Some can't live without plastic, but SCOBY-doo. Student invents new packaging that grows like vegetables and is edible

Róża says she work with nature by rethinking old food conservation techniques to create renewable packaging solutions that won't litter the environment but enrichen it. Róża Janusz/Scoby Packaging

A Polish design student has come up with a revolutionary way to dispose of plastic wrapping - with self-growing, edible packaging.

SCOBY Living Packages is the brainchild of Róża Janusz and looks set to become one of the best natural alternatives to plastic.

Short for symbiotic culture of bacteria and yeast, SCOBY is a thin biocellulose membrane for packing dry or semi-dry food products, such as seeds, nuts, herbs or salads.

Róża told TFN: “It is a material woven by microorganisms. It has many beneficial properties, such as creating an oxygen barrier. Together with low pH it prevents food from expiring.

“By controlling the growth of SCOBY, we can get different types of disposable and compostable packaging. By balancing the process it can be as thin as foil or thicker for plates and other catering materials.”

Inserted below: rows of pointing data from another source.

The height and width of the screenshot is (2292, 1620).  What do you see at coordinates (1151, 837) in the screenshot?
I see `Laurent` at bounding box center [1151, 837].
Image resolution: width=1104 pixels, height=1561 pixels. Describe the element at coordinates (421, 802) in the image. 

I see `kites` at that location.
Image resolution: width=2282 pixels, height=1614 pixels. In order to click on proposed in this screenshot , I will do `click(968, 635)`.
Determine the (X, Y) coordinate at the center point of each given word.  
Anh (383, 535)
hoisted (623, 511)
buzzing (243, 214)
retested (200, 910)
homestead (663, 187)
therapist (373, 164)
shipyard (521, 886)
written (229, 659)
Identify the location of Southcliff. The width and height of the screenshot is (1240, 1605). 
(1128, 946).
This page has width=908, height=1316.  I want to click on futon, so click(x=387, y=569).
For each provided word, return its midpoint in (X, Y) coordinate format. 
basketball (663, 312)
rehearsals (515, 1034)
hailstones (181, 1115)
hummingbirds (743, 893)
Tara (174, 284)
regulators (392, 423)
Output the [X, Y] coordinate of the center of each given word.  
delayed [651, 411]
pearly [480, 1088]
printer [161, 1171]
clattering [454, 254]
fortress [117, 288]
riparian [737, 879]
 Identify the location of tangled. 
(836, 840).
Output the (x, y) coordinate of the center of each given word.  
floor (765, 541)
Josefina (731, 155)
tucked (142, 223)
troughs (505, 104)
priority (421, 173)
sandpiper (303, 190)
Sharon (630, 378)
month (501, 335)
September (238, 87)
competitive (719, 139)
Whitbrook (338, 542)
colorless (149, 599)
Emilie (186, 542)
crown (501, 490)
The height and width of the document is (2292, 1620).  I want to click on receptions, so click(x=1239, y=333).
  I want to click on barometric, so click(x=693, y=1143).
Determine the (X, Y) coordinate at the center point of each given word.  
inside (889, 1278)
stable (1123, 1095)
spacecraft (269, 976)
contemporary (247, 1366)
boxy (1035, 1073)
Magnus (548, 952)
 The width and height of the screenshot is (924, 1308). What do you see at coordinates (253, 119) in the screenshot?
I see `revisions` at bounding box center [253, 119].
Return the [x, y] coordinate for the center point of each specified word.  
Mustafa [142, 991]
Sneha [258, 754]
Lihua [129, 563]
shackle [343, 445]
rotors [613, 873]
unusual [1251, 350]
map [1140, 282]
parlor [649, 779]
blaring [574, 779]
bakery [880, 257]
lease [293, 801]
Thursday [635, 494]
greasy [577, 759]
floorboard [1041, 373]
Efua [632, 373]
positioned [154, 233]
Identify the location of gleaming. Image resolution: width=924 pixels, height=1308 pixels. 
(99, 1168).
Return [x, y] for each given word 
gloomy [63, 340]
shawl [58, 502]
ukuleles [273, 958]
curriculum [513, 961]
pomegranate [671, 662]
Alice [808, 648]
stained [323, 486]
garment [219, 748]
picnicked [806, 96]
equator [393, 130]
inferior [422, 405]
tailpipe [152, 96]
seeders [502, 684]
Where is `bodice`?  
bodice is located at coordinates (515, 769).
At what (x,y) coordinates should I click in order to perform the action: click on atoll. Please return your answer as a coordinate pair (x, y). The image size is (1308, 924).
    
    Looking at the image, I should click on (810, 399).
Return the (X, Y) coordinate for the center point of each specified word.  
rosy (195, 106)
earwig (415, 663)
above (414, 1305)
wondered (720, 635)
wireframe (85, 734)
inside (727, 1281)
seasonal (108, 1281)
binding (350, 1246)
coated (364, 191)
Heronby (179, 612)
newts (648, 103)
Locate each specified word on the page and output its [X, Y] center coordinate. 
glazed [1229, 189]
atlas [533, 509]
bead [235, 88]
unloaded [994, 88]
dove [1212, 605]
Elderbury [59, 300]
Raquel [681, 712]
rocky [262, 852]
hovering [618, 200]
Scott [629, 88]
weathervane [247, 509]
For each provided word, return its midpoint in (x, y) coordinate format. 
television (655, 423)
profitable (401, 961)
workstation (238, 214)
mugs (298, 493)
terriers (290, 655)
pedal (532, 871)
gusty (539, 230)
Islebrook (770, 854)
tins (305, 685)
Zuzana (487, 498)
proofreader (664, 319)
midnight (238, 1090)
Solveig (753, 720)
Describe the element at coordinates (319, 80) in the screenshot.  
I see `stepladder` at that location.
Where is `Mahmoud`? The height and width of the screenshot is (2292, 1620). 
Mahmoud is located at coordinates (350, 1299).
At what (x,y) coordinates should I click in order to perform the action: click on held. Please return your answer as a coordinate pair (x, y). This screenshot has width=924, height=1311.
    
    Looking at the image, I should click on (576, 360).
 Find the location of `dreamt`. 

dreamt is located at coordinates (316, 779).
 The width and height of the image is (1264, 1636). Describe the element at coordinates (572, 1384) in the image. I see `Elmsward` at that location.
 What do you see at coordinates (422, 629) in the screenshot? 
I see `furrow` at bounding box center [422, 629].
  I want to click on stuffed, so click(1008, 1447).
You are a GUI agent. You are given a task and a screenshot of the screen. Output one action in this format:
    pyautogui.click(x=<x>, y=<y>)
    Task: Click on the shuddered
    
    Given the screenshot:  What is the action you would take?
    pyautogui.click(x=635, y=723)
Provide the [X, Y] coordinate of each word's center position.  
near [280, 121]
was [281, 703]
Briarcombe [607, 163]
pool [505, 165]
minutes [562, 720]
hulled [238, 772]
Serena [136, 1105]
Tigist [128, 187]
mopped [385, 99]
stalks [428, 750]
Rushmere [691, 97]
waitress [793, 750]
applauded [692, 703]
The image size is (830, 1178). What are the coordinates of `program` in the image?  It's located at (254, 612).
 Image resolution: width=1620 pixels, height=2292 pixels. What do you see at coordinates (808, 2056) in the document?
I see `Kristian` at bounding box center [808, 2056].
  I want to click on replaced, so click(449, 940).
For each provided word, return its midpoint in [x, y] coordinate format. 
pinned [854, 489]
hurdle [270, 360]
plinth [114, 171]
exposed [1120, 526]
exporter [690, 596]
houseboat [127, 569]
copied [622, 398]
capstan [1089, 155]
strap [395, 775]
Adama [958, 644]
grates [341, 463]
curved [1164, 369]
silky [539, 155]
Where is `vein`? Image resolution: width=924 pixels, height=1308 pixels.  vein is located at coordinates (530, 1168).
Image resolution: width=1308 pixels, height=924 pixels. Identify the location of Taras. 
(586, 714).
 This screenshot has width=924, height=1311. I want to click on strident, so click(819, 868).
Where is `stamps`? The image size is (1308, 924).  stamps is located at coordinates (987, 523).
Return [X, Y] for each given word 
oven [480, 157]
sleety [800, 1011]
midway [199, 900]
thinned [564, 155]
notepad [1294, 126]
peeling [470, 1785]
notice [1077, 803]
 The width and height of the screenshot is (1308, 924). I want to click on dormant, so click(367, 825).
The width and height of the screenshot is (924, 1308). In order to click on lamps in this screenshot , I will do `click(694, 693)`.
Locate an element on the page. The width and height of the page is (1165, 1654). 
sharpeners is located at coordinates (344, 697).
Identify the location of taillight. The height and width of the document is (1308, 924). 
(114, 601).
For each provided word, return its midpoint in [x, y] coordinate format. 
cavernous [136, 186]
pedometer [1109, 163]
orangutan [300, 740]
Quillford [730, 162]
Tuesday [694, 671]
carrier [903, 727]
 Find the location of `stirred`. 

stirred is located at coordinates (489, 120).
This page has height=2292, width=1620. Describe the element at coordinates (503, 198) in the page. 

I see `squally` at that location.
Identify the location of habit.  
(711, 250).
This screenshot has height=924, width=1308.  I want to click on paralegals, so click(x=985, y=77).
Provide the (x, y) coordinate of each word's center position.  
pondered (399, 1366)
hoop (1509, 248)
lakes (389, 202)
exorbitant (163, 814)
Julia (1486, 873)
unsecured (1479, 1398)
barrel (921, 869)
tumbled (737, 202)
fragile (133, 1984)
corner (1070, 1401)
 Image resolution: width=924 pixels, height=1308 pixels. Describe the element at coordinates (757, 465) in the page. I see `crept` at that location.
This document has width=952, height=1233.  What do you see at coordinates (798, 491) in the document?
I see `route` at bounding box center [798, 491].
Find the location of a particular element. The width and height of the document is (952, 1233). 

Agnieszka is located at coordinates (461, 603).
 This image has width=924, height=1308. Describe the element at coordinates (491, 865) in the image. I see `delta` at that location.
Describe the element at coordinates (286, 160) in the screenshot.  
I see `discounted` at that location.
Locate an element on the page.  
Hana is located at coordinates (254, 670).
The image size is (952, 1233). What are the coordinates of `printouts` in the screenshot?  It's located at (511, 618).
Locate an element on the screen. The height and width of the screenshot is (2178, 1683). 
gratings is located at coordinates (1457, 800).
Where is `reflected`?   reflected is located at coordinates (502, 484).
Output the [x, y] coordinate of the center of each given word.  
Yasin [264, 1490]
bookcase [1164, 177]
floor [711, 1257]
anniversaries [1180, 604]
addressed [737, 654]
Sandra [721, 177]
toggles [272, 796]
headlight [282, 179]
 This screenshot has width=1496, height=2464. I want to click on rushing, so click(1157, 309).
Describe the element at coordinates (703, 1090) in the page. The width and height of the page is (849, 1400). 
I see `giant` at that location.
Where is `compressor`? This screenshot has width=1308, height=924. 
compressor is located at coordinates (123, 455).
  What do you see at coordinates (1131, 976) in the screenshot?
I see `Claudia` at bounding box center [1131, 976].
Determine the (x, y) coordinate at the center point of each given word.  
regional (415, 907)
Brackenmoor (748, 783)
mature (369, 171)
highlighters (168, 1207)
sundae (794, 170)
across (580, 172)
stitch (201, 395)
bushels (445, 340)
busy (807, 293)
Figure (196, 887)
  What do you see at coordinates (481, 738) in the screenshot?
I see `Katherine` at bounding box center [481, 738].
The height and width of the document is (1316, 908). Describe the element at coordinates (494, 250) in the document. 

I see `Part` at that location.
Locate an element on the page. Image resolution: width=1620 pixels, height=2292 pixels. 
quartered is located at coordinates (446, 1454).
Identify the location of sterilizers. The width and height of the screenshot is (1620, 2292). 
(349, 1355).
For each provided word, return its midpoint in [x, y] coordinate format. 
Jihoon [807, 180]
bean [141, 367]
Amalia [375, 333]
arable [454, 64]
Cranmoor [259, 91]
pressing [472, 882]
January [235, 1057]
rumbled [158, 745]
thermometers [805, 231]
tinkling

Packaging influences the taste and quality of the food we eat. Is safe, has a neutral taste and prevents products from wasting.Róża Janusz/Scoby Packaging


Although using biological tissue to package goods is not a new thing, Róża’s material is a fully vegetarian wrapping.

SCOBY is produced on vertical farms through fermentation. Bacteria and yeast are fed with extracts from agricultural waste and after a time a membrane is created in their container.

Róża explained: “The growing process lasts about two weeks and requires only the temperatures of 23. It does not require light or the Sun, or any special conditions, such as humidity. It has a future, since the production can be done underground, in buildings, in the cities.”

Róża is currently working on the automatisation of SCOBY production, so that it could be integrated with the farming industry, with the goal of large-scale use and replacing harmful plastic.

Róża Janusz studied at the Poznań-based School of Form in Industrial Design. SCOBY is her graduate project.

Packaging could be easily integrated into the farming industry – growing alongside the produce, that will be wrapped in it.Róża Janusz/Scoby Packaging


She said: “I was inspired by the growing materials themselves. I started to study them and bioplastics, to see in which areas of life and production they can be used. The production process interests me the most.

“It is something between making and growing. I think the factories of the future are starting to look like farms of today.”

SCOBY has gained considerable recognition all over the world, due to its properties and ecological character.

A perfect example of the zero waste philosophy, Róża was invited to present it at several international events, such as Dutch Design Week, Designblok in Prague, London Design Festival Waste Streams and even the UN Climate Summit in Katowice.